[Saved entries]
== == ==

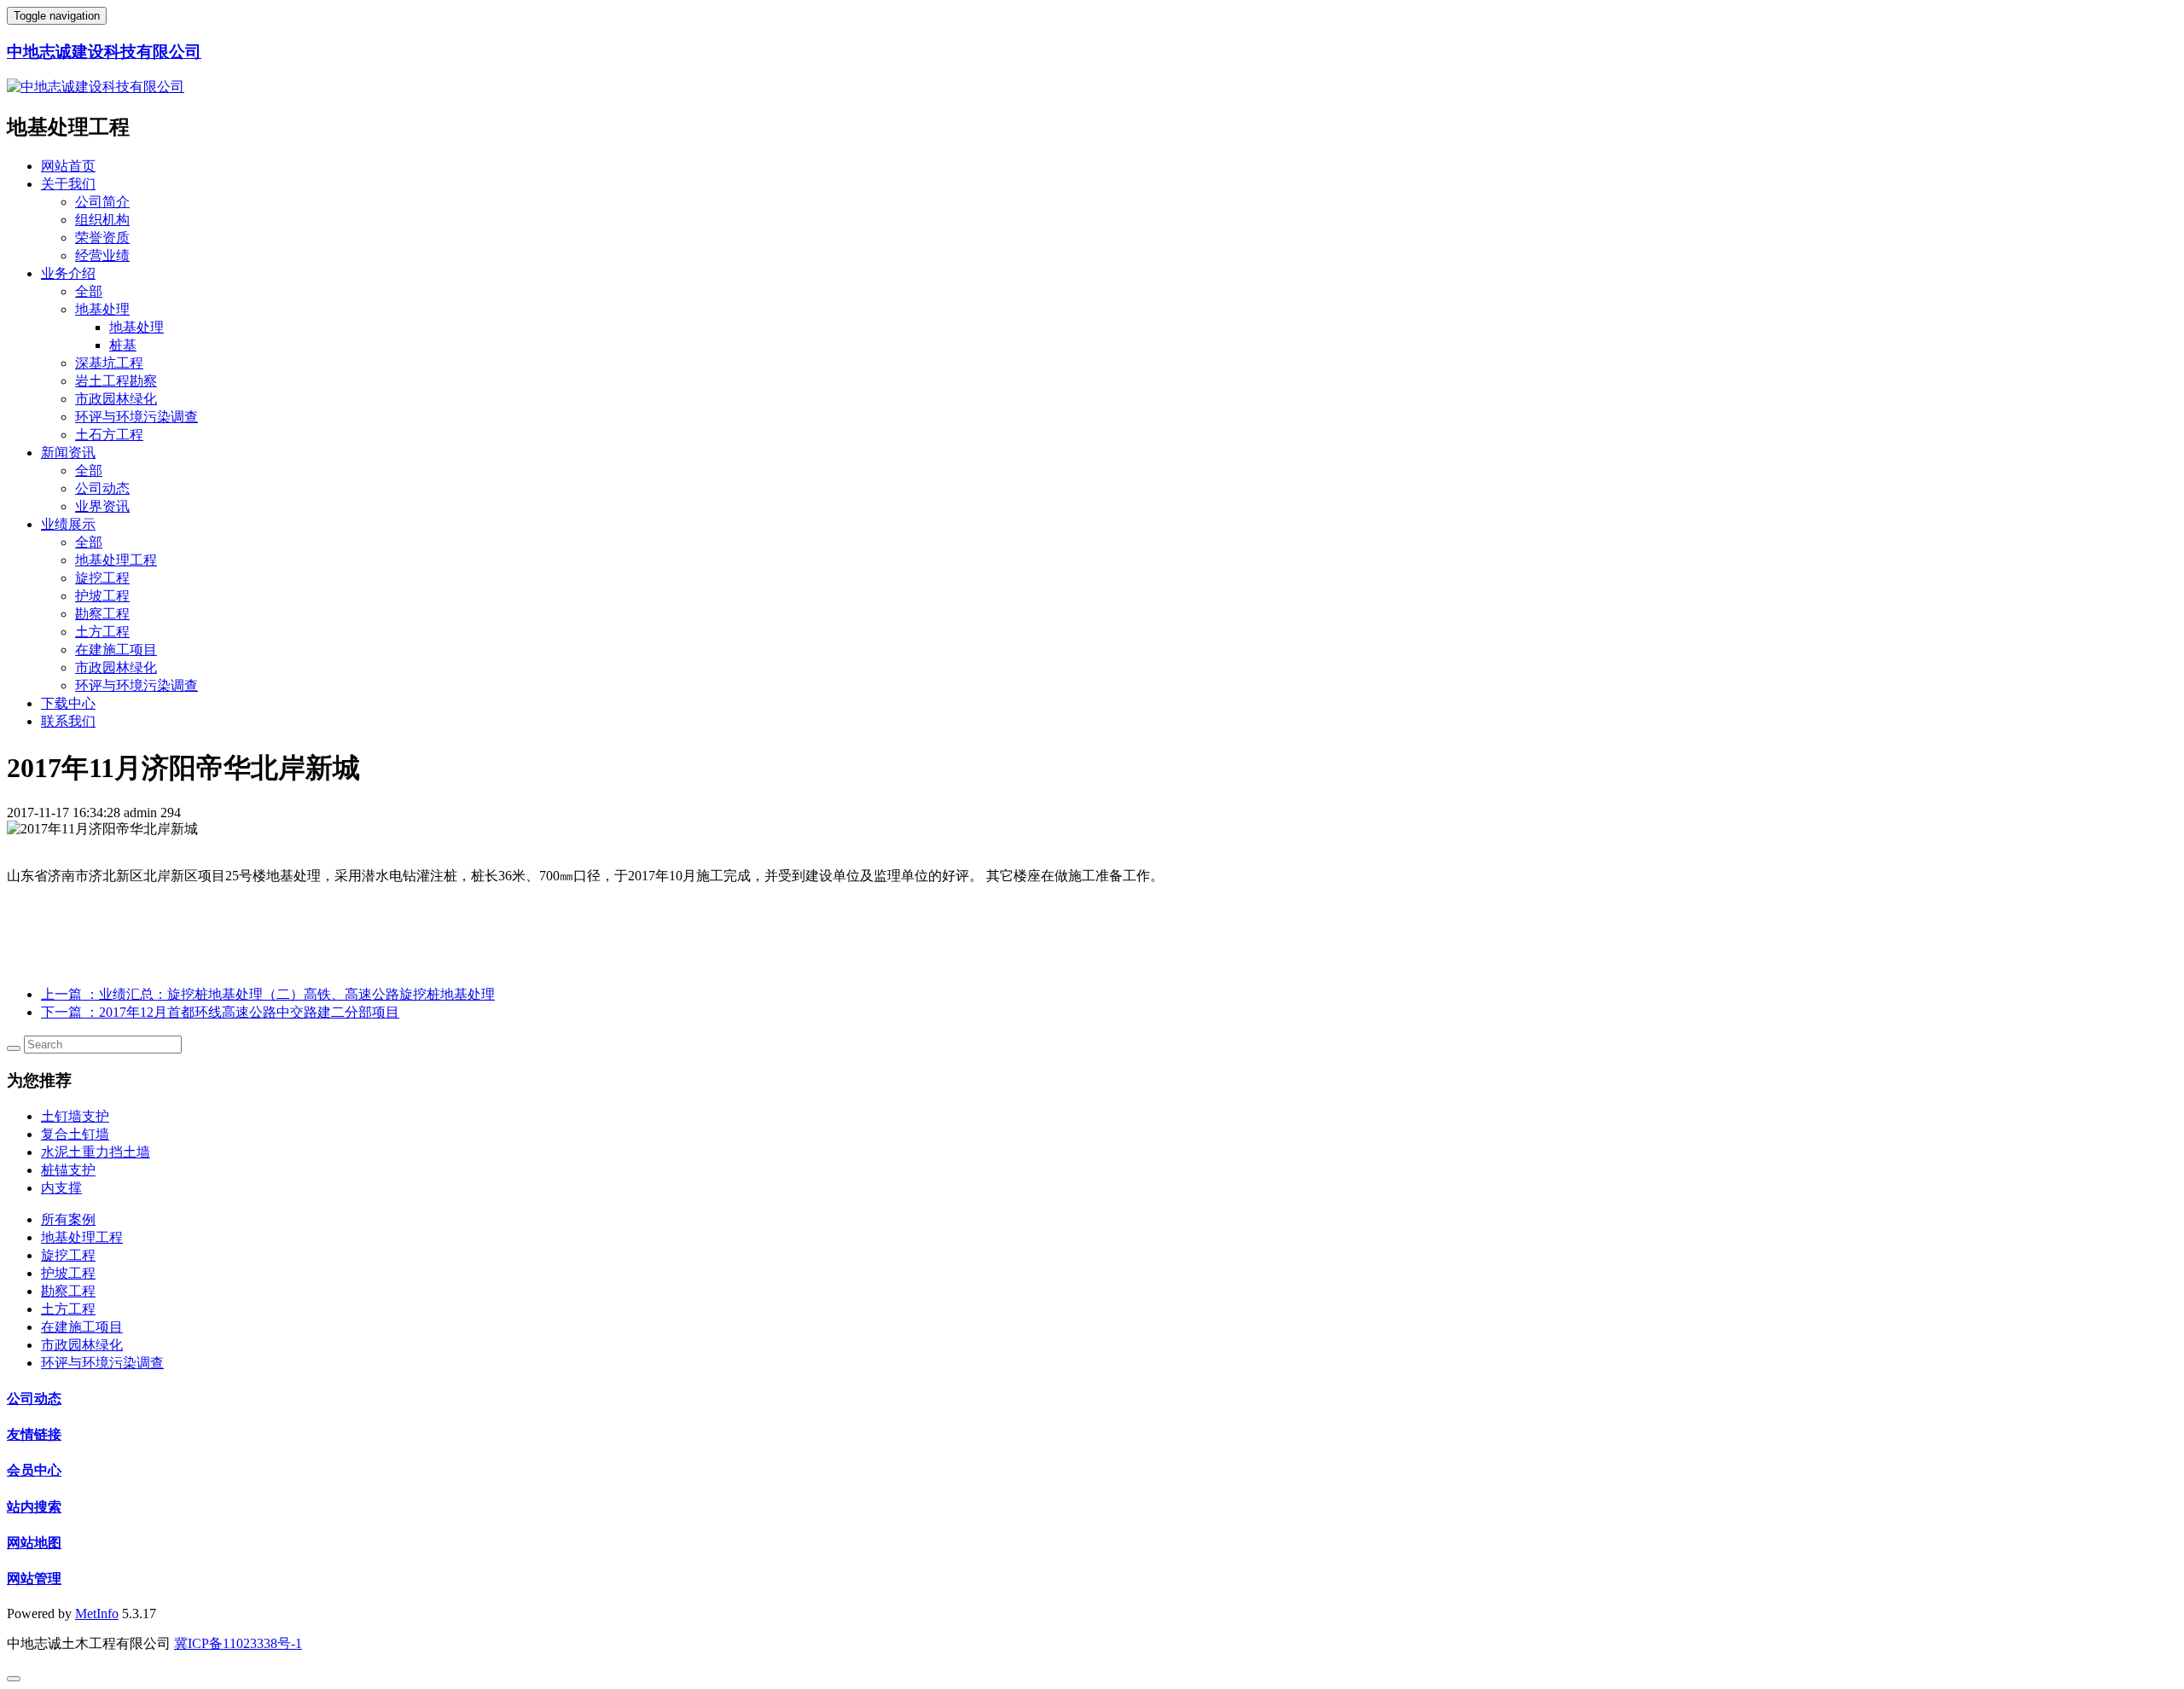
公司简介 (102, 201)
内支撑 (61, 1188)
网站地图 (34, 1542)
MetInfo (97, 1613)
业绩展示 (68, 524)
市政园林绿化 (116, 399)
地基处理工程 (116, 560)
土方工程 (102, 631)
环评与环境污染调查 (136, 416)
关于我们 (68, 184)
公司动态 (102, 488)
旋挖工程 (102, 578)
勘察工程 (102, 614)
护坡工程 (102, 596)
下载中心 (68, 703)
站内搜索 (34, 1507)
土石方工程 (109, 434)
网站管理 (34, 1578)
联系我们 (68, 721)
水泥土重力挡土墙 (95, 1152)
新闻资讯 (68, 452)
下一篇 (220, 1012)
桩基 (122, 345)
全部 (88, 291)
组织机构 (102, 219)
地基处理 (102, 309)
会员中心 (34, 1470)
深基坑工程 (109, 363)
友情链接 (34, 1434)
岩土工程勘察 (116, 381)
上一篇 (268, 994)
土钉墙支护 (75, 1116)
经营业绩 (102, 255)
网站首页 (68, 166)
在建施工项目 (116, 649)
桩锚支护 (68, 1170)
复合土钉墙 (75, 1134)
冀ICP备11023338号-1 (238, 1643)
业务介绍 (68, 273)
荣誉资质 (102, 237)
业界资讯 (102, 506)
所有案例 (68, 1219)
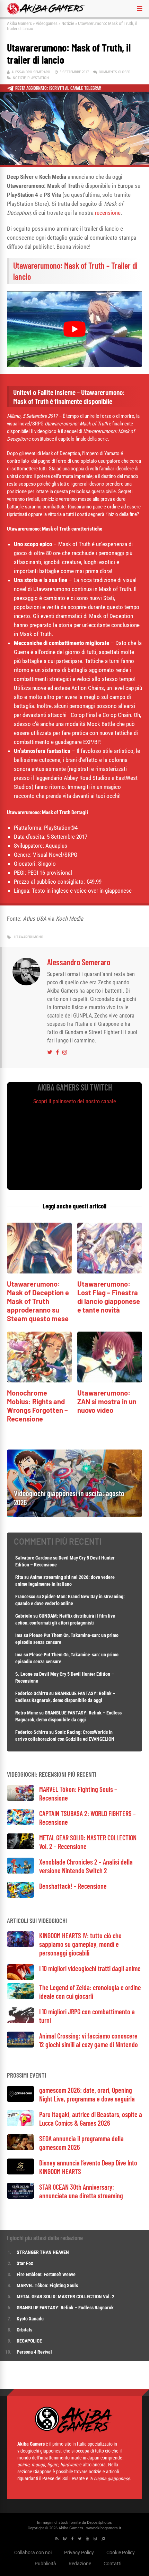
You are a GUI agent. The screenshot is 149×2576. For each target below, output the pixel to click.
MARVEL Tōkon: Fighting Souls (48, 2285)
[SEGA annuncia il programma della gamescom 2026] (20, 2148)
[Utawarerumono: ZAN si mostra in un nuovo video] (109, 1380)
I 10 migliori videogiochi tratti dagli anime (90, 1968)
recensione (108, 212)
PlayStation (38, 78)
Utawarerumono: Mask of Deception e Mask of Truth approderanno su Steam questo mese (38, 1301)
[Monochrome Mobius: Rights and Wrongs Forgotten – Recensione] (39, 1380)
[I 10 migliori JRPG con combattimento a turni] (20, 2021)
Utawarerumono (28, 937)
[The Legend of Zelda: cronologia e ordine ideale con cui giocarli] (20, 1997)
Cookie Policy (120, 2552)
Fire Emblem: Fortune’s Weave (46, 2274)
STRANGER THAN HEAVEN (43, 2252)
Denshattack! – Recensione (73, 1886)
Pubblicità (45, 2563)
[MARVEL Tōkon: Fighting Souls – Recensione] (20, 1799)
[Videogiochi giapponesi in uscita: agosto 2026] (74, 1515)
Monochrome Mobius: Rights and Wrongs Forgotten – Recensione (37, 1406)
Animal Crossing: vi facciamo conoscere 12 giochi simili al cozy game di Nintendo (88, 2040)
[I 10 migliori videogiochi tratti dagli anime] (20, 1978)
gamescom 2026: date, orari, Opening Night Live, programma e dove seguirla (87, 2094)
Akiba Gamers (19, 23)
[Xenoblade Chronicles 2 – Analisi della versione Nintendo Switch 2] (20, 1871)
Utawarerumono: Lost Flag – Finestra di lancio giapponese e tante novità (108, 1297)
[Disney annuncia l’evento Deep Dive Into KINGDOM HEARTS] (20, 2172)
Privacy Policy (79, 2552)
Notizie (67, 23)
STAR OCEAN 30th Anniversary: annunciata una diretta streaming (81, 2191)
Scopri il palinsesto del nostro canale (74, 1101)
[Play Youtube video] (74, 329)
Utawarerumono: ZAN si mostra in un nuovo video (107, 1401)
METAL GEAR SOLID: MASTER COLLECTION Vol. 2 (65, 2296)
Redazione (80, 2563)
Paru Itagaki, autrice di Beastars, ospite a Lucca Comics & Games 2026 (90, 2118)
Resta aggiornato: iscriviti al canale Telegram (58, 88)
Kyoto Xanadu (30, 2318)
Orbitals (24, 2330)
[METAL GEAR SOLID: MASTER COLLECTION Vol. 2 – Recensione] (20, 1847)
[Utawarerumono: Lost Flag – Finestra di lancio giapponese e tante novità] (109, 1271)
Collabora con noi (33, 2552)
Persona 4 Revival (34, 2352)
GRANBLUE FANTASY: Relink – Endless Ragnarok (65, 2307)
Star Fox (25, 2263)
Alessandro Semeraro (30, 72)
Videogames (47, 23)
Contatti (112, 2563)
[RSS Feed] (57, 2539)
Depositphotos (99, 2522)
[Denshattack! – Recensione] (20, 1896)
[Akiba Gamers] (46, 13)
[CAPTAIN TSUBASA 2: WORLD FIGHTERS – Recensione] (20, 1823)
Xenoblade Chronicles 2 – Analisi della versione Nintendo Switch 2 (86, 1866)
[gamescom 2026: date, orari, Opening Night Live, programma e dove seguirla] (20, 2100)
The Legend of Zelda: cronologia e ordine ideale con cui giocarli (90, 1991)
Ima (19, 1635)
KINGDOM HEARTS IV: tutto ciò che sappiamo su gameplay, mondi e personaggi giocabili (80, 1944)
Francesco (25, 1596)
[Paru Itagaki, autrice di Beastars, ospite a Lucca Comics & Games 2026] (20, 2124)
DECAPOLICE (29, 2341)
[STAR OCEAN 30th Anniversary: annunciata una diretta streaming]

== == ==

- _WHAT TO WORK ON_
Go line by line through the records above and copy each one containing "Flag".

- _TASK RESULT_
Utawarerumono: Lost Flag – Finestra di lancio giapponese e tante novità (108, 1297)
[Utawarerumono: Lost Flag – Finestra di lancio giapponese e tante novità] (109, 1271)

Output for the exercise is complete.